In the East submarket, many properties maintain healthy occupancy levels. Overall, Class A vacancy is just more than 11 percent, with few options available for tenants of more than 25,000 square feet. Although this submarket encompasses a wide geographic area, the concentrations of office space along Chagrin Boulevard and Landerbrook/Landerhaven have a combined Class A vacancy of just 8.6 percent. Duke Realty still controls a sizable suburban portfolio, unable to find a buyer for its South and West office properties. In order to stabilize the value of its remaining assets, Duke is expected to aggressively pursue tenants by offering competitive rates and generous tenant improvement (TI) dollars, which competing suburban landlords may be unable to provide. Since availability of TI dollars will vary by owner, tenants looking for space may request confirmation that funds pledged for TI are, in fact, something the landlord can deliver. Alternatively, there is a trend to re-use existing, second-generation space in properties where the owner is unable or unwilling to propose upfront capital for improvements and instead may offer free rent in lieu of TI in an effort to fulfill the lessee’s pressing need for immediate financial relief.

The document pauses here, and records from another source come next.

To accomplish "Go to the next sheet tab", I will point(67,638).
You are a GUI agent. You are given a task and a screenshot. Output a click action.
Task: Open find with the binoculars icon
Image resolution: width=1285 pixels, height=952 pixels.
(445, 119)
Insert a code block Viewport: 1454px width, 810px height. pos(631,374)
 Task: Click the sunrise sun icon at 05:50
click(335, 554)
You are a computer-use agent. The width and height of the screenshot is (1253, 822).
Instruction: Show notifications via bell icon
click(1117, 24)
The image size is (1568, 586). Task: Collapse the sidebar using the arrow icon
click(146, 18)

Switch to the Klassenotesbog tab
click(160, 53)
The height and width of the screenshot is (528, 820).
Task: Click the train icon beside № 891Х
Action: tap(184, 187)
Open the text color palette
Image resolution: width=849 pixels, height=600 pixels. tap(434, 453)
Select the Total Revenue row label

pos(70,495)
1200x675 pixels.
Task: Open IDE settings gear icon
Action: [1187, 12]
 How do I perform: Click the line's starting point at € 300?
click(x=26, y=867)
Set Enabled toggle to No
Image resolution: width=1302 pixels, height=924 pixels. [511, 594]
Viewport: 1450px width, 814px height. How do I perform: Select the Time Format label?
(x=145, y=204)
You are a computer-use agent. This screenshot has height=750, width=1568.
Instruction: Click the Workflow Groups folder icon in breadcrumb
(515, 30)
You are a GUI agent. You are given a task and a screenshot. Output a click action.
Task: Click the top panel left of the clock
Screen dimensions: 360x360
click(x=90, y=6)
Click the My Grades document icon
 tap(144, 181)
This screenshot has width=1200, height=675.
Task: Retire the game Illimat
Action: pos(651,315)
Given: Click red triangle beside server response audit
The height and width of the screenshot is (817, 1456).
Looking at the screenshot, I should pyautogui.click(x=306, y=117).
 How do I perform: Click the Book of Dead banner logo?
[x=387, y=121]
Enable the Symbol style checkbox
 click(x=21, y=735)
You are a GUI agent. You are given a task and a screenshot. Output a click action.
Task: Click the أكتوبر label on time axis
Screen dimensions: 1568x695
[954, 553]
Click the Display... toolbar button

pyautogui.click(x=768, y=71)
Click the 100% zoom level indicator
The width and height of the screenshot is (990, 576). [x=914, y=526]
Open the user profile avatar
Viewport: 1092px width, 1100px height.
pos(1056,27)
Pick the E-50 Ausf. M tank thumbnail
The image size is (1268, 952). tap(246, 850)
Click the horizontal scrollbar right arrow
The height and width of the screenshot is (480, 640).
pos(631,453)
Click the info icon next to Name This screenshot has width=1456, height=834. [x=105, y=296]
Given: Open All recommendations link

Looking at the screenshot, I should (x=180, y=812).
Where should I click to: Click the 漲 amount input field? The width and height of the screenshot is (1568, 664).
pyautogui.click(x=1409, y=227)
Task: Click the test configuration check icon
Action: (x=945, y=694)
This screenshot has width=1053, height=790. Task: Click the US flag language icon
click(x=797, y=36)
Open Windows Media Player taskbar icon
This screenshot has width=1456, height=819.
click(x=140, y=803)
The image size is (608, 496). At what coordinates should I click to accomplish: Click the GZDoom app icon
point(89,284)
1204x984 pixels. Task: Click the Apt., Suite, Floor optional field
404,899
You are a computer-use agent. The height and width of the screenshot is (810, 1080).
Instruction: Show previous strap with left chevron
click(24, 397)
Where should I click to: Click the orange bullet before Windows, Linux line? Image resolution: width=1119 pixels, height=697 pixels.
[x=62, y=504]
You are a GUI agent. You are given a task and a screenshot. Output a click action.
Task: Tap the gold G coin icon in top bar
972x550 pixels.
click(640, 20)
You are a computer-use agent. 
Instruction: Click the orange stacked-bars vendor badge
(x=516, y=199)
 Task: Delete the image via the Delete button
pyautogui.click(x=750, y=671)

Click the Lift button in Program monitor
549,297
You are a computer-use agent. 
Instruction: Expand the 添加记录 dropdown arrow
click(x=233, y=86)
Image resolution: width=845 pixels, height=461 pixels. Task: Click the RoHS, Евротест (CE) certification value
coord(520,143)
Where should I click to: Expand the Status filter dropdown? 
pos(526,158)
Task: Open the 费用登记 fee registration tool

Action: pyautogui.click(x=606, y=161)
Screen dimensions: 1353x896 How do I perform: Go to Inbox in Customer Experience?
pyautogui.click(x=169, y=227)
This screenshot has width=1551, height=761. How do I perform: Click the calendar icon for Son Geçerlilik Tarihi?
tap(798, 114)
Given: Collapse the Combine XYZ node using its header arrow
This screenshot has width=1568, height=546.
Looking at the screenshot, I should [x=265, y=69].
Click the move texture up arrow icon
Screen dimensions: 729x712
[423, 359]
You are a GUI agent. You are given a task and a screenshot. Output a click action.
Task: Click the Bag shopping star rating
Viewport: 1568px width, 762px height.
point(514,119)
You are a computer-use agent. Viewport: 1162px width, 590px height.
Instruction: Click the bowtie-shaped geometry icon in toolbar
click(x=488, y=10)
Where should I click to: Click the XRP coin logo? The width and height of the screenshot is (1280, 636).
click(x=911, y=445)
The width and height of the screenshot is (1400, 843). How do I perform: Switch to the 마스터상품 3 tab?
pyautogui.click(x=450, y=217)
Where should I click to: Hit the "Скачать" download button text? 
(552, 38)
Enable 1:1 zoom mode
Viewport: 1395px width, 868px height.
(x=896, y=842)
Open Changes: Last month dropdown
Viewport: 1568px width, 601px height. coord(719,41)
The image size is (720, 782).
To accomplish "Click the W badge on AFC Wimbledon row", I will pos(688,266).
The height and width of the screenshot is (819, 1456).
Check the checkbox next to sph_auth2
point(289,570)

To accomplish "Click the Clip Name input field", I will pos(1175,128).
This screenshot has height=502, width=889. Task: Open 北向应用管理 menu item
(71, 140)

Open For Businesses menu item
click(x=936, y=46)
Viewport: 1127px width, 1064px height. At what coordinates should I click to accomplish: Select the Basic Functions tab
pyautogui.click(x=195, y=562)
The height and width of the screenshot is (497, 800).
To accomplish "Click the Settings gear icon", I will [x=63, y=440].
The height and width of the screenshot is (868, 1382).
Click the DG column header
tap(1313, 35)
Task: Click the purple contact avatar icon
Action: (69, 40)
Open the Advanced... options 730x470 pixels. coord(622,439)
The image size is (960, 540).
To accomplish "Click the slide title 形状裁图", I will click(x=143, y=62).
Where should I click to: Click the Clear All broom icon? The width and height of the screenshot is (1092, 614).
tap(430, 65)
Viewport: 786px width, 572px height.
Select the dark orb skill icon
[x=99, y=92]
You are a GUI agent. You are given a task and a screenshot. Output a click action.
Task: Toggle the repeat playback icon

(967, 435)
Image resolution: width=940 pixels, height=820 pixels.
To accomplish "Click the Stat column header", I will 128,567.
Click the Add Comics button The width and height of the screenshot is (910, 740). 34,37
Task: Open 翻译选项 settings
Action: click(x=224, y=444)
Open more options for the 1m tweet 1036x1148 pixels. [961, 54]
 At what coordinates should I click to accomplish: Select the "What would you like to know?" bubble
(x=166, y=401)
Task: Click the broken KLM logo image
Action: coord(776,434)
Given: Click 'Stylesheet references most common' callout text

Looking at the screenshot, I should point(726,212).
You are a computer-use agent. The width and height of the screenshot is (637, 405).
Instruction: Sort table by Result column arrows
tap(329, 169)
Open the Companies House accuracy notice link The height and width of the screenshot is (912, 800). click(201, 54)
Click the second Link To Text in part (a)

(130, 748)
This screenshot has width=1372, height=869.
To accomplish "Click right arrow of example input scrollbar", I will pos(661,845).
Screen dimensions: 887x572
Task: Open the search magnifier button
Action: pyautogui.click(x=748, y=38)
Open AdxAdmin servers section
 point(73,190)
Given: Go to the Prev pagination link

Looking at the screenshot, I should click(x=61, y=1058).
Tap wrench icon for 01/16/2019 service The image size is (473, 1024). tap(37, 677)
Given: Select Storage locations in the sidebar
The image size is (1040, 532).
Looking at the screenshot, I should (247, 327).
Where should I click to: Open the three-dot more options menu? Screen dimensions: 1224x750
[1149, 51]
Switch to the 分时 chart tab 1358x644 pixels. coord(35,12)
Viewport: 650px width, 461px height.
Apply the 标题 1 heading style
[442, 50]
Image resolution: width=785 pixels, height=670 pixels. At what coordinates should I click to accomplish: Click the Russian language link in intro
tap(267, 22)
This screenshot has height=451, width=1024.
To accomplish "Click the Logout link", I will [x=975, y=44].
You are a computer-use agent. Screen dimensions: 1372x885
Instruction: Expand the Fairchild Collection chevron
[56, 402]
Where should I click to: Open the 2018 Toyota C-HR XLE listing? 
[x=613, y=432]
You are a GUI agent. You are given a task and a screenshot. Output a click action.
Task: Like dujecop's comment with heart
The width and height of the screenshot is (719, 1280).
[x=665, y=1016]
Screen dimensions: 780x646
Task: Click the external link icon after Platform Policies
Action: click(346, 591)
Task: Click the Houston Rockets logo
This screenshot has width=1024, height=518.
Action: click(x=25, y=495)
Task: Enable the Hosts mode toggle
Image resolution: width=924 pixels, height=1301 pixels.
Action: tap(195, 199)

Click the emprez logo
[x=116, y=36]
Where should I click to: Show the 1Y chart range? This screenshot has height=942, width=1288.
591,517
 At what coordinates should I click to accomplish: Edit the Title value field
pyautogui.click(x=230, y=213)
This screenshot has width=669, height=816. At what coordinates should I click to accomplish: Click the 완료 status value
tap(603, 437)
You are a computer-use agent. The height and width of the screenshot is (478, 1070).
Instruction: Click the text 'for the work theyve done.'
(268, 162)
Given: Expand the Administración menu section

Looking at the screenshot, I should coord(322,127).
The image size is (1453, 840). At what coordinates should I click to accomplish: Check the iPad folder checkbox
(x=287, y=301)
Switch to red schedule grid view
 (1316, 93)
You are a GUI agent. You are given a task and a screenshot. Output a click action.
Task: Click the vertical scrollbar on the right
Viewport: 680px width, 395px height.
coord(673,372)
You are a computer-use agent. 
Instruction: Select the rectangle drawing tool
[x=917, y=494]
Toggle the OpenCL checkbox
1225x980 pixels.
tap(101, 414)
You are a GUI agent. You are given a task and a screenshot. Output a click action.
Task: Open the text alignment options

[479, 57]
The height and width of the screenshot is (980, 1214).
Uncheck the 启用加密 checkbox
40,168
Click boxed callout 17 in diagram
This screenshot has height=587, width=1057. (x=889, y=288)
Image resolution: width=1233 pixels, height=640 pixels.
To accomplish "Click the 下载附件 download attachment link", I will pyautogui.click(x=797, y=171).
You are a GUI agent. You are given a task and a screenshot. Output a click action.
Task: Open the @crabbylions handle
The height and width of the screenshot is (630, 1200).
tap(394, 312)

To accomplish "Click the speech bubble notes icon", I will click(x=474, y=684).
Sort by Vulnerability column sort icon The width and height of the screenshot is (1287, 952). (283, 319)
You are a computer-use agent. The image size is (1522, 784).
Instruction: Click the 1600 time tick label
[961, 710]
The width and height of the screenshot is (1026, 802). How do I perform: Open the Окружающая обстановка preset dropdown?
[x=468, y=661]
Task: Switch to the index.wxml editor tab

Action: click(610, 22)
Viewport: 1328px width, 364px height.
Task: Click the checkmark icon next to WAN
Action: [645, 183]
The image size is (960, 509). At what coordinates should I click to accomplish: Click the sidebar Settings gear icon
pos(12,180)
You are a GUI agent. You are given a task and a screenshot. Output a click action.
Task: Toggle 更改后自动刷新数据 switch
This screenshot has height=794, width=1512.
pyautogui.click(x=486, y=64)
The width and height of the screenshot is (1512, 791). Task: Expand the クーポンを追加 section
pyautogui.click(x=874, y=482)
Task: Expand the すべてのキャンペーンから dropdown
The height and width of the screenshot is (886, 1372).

Summit Office Park in the South submarket was recently returned to the lender as part of a portfolio that includes several west suburban properties near Crocker Park in Westlake. This trend may be on the upswing, as new vacancies will continue to mount. This will add pressure to existing mortgage commitments, compelling some lenders to renegotiate terms of loans rather than face the less attractive alternative of considering foreclosure proceedings.
— Robert Nosal is executive vice president and managing director at Grubb & Ellis’ Cleveland office.